Crap. I want to go home, and I don't feel like walking to the train station. Thanks to the CTA bus tracker, I can see the bus I want to take has been just sitting there, miles away, for the last 10 or 15 minutes.
I might have to take some bus that doesn't have an online tracking thingie....
I will note that in Australia, interest on your home mortgage is likewise not tax deductible. We have also had a decade of budget surpluses, and indeed a sustained run of surpluses exceeding projections (selling resources to China's been a decent earner). We have also had a pretty well-regulated financial sector and no bank failures. However, we still had an over-inflated housing market - one of the highest appreciation rates in the world this decade.
All consumer debt interest used to be deductible. That was eliminated in the mid-80s and only the mortgage interest deduction remained. This is one reason home equity loans became so popular, you can use them to buy things instead of credit cards and still deduct the interest.
Is house flipping a thing out there, billytea? I imagine it's not common in cold Canada.

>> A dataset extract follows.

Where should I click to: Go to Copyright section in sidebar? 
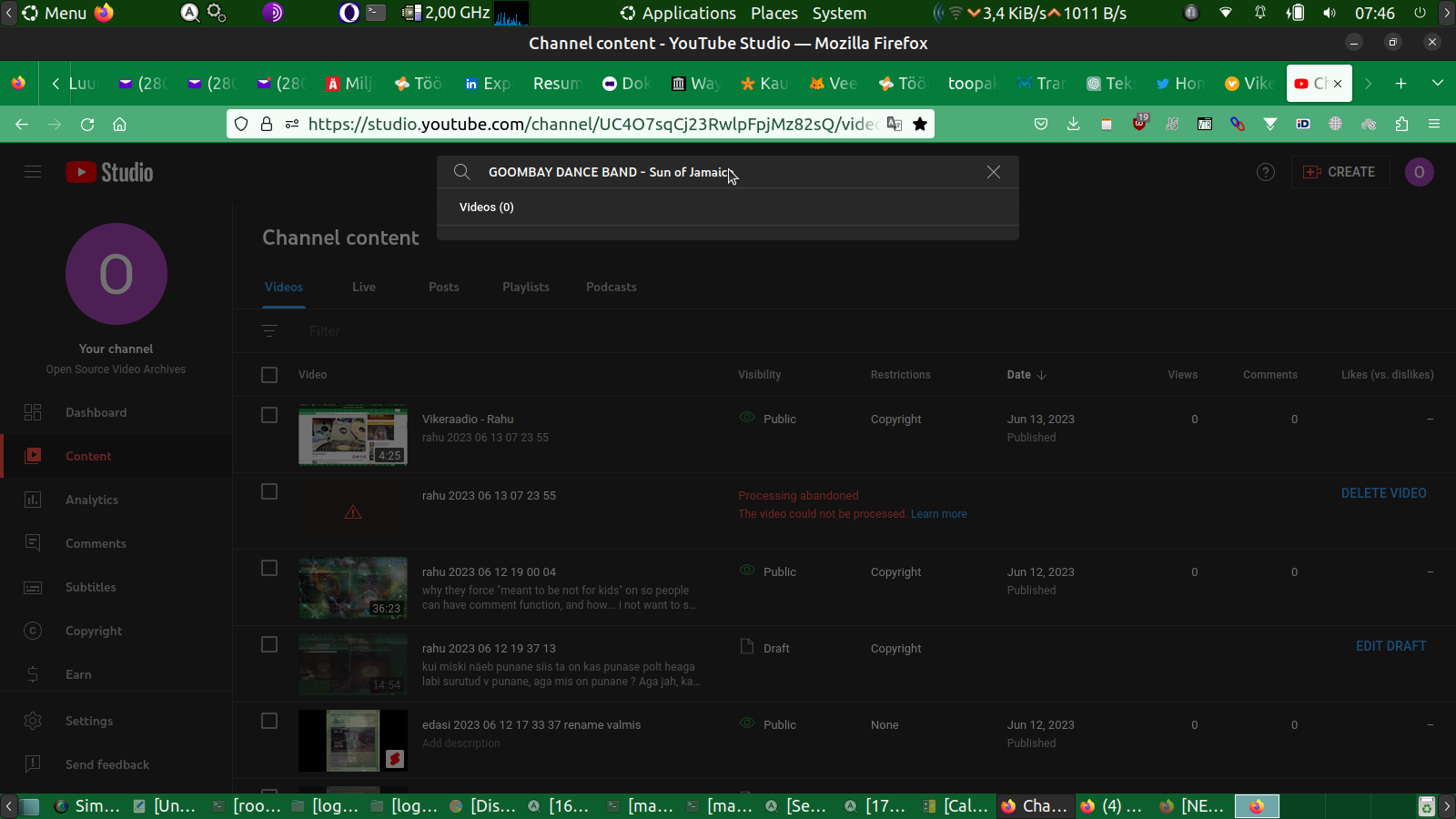pyautogui.click(x=93, y=631)
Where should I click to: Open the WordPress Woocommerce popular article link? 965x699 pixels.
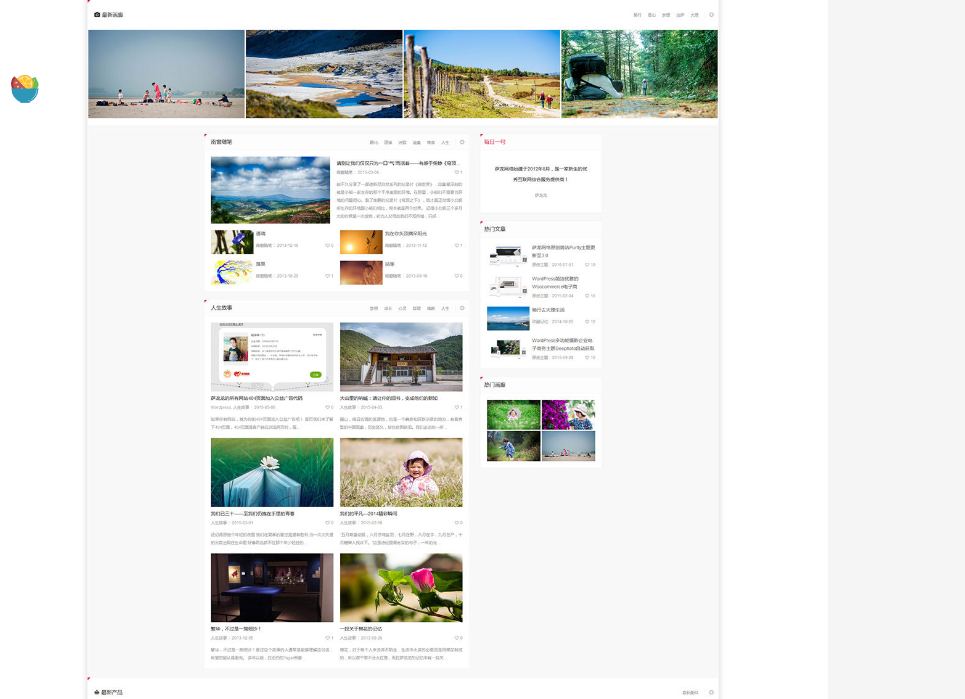point(563,282)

Is house flipping a thing out there, billytea? I imagine it's not common in cold Canada.
I don't think it's a big part of the market. Investment properties, conversely, did become hugely popular. (Interest is deductible on those, being an expense related to generating income.) Not sure where that now stands.
This is nice: the Vatican has stated that the theory of evolution is fully compatible with Christian faith, and rejected 'intelligent design' as acceptable science or theology. [link]
(Interest is deductible on those, being an expense related to generating income.)
That is apparently what started our crazy policy: [link]
It was never intended for individual households.
unlike our own insolvent Social Security.
Uhh not true. Social Security is one of the few financially sound things in the United States. Medicare is in trouble, exactly as much trouble as the rest of the U.S. healthcare system. By conservative estimates Social Security has enough in the trust fund to pay all scheduled benefits through 2049, and after that enough o pay more than current beneficiaries receive (in real inflation adjusted dollars). With modest adjustment, such as removing the cap on taxable wages it should be able to pay all scheduled benefits (including scheduled increases) indefinitely, not just through 2049. But even looking just through 2049, anyone on this board have savings or a private pension you are confident will be sound through 2049, and will pay quite decent benefits after that?
The reason I take off on that is that the idea that social security is "insolvent" is part of a propaganda campaign to cut social security. A lot well intentioned people pick that up, but it is still nonsense.
Timelies all!
They put a new fire alarm system in at work. This would be fine, except that they're testing it frequently during work hours. (Alarm plus flashing lights plus repeating announcements makes it hard to focus on work)
Can we please send him to jail RIGHT NOW?
The owner of the peanut company at the heart of the massive salmonella recall refused to answer the lawmaker's questions — or any others — Wednesday about the bacteria-tainted products he defiantly told employees to ship to some 50 manufacturers of cookies, crackers and ice cream.